Last Sunday’s canonizations of Americans Kateri Tekakwitha and Marianne Cope in Rome received considerable media attention in the United States, including a front page story on the Sunday edition of the New York Times.
With the United States Presidential Election only days away, it is intriguing that the world’s most famous newspaper would devote precious space on its Sunday edition for the canonization of two American Catholic saints.
I think, however, it speaks to the wide and mysterious appeal of the saints..
As Father James Martin, SJ reminds us, the saintly appeal is rooted in the holiness and joy that they radiate. They speak to a skeptical world in a way many cannot.
When the saints are dead we see their glory and burn little candles at their feet. But while they live, they are usually thought to be eccentric, ridiculous and even positively hypocritical. To their families, they are generally a nuisance, and they seldom appear to make a difference.
But when the years move on and we look back, we often find that it is not the social reformer, or the economist or even the leaders of the Church who have done tremendous things for the human race, but the silly saints in their rags and tatters with their empty pockets and their impossible dreams.

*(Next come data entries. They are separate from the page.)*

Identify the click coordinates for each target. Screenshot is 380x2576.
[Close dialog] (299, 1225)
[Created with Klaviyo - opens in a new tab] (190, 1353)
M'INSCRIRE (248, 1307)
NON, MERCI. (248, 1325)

It is the saints who made universities, hospitals and schools, the saints who fought against slavery, who saved children abandoned by their parents, who went and tended lepers and fed the poor.
Perhaps even more important than these accomplishments are the examples left to us by the holy men and women of God.

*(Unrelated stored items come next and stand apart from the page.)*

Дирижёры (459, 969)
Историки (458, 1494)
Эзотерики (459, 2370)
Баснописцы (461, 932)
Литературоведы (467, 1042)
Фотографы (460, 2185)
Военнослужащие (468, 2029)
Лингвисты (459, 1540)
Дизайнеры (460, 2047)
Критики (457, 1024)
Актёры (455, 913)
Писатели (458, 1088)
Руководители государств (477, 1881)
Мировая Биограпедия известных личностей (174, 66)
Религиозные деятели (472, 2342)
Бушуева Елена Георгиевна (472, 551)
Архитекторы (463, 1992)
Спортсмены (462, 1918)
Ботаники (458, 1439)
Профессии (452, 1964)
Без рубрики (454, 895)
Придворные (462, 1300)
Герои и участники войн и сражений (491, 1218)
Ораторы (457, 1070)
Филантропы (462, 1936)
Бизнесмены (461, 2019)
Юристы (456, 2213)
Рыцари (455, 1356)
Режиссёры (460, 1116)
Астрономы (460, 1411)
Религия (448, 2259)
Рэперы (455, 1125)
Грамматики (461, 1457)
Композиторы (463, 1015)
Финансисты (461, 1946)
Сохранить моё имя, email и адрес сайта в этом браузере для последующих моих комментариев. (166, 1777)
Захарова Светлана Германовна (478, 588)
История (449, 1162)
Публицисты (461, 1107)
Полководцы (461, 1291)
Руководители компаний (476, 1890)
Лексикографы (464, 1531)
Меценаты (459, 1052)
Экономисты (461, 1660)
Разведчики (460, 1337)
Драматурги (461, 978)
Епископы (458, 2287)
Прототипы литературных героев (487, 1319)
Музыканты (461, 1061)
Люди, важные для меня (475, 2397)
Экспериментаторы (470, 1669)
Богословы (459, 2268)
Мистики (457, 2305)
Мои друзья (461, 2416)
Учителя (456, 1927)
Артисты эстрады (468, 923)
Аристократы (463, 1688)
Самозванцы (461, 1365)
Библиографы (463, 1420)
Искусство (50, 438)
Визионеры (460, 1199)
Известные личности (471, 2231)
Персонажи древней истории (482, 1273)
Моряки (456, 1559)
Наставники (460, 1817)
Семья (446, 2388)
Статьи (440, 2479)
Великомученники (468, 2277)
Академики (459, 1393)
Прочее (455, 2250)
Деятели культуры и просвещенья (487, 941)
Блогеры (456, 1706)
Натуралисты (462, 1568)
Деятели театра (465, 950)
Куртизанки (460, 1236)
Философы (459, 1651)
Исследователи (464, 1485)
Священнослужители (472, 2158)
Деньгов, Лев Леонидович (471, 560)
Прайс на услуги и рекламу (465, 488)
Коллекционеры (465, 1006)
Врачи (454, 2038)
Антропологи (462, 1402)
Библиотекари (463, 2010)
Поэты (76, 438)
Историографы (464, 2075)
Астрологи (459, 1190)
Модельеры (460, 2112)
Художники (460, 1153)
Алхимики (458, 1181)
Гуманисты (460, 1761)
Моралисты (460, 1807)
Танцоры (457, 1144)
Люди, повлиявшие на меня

They remind us that Jesus Christ is all around us, only if we have the eyes to see him. Mostly we do not recognize him. We live our lives blind, numb to the reality that the Son of God comes to us a hundred times a day.

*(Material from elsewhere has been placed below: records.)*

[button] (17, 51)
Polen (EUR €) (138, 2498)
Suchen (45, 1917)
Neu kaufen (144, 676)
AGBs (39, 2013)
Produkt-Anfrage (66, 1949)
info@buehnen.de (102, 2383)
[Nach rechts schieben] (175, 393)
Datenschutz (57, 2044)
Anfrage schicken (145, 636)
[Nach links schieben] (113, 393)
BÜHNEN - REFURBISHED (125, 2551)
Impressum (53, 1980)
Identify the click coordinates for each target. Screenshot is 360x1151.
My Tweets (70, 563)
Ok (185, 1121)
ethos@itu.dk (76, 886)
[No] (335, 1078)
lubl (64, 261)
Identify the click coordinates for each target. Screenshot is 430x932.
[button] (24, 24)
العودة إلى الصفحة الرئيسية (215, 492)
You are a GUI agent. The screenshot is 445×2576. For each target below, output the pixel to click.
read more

Pope Benedict reminds us that “[t]he saints were able to make the great journey of human existence in the way that Christ had done before them, because they were brimming with great hope” (Spe Salvi 39)
As the Solemnity of All Saints approaches and Catholics around the world take time to remember the men and women in their lives who have revealed to them the Christ hidden in our world, let us pray that we been the given the eyes of the Saints—the eyes of Hope.